Diff checking might just be superfluous if you just generate the whole message again from the new data and update the message accordingly (unless you want to also create a new message pinging the cohort about the change which might be nice)

This feature is a new and fully independent feature, not related to the already present /calendar command. The current implementation of the /calendar command works more like a TODO list of exams/quizes/homeworks.

We should leave the /calendar command alone and let it stay simple

Question: Through these curl requests, were you able to bypass authentication?

The requests do not bypass authentication but include the negotiation for authentication.
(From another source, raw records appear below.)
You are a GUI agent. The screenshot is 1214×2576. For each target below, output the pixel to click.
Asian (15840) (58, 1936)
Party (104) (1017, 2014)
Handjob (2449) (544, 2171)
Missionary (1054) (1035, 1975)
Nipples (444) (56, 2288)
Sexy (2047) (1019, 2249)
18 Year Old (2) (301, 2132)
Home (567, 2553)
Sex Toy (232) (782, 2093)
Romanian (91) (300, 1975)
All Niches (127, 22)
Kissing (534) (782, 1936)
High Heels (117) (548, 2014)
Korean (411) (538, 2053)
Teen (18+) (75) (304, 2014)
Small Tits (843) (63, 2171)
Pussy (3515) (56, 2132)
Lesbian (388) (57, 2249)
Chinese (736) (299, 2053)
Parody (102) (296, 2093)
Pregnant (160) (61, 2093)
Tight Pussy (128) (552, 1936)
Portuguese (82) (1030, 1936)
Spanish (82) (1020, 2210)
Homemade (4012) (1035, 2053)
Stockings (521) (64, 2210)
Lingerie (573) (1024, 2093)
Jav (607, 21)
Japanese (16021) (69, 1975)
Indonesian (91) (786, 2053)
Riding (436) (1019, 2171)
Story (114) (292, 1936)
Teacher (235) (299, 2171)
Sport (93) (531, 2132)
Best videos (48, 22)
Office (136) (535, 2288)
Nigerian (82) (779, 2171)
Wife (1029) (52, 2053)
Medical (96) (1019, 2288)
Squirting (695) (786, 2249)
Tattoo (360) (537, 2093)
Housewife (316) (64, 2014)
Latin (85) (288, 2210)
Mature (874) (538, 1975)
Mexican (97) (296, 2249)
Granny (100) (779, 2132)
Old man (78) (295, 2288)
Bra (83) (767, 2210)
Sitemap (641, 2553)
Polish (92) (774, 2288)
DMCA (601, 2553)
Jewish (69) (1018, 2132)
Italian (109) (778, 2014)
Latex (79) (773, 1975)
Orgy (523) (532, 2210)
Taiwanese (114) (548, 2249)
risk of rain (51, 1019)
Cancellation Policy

I somehow thought that this would be a manual process since the login procedure is so strange, but it ended up not being an issue.

Here is a suggested implementation that incorporates your ideas with many additional questions:

  1. Start a separate scheduling thread (using schedule maybe? Using cron would require cron as an os dependency which could be a bit awkward esp. with developers not on *nix.. how does WSL handle it?)
  2. Maybe at 7am - 5pm do refreshes hourly (How often does a lesson change occur?)
  3. Store the most recent json file in case the bot restarts and it can (We could also reformat the data from calendar into a class and export encode that) -> We could also store all of the refreshes so we could do some data analysis ;-) 1 day per file
  4. On refresh, take into account all the changes and update the message and ping the cohort if there has been a change

Let me know if I missed anything

PedroS235 commented 10 months ago

Start a separate scheduling thread (using schedule maybe? Using cron would require cron as an os dependency which could be a bit awkward esp. with developers not on *nix.. how does WSL handle it?)

There is no need for this. nextcord already has these tasks api, which serves as cron. You can set the interval at which a function gets called.

Maybe at 7am - 5pm do refreshes hourly (How often does a lesson change occur?)

Not sure if that is really needed. I think just a request per day is enough in the morning. I have personally never got a day where in the middle it has changed suddenly.

DerAndereJohannes commented 10 months ago

Ah awesome. That makes things quite a bit easier then. Thanks for the extra info, ill go write something and get back to you.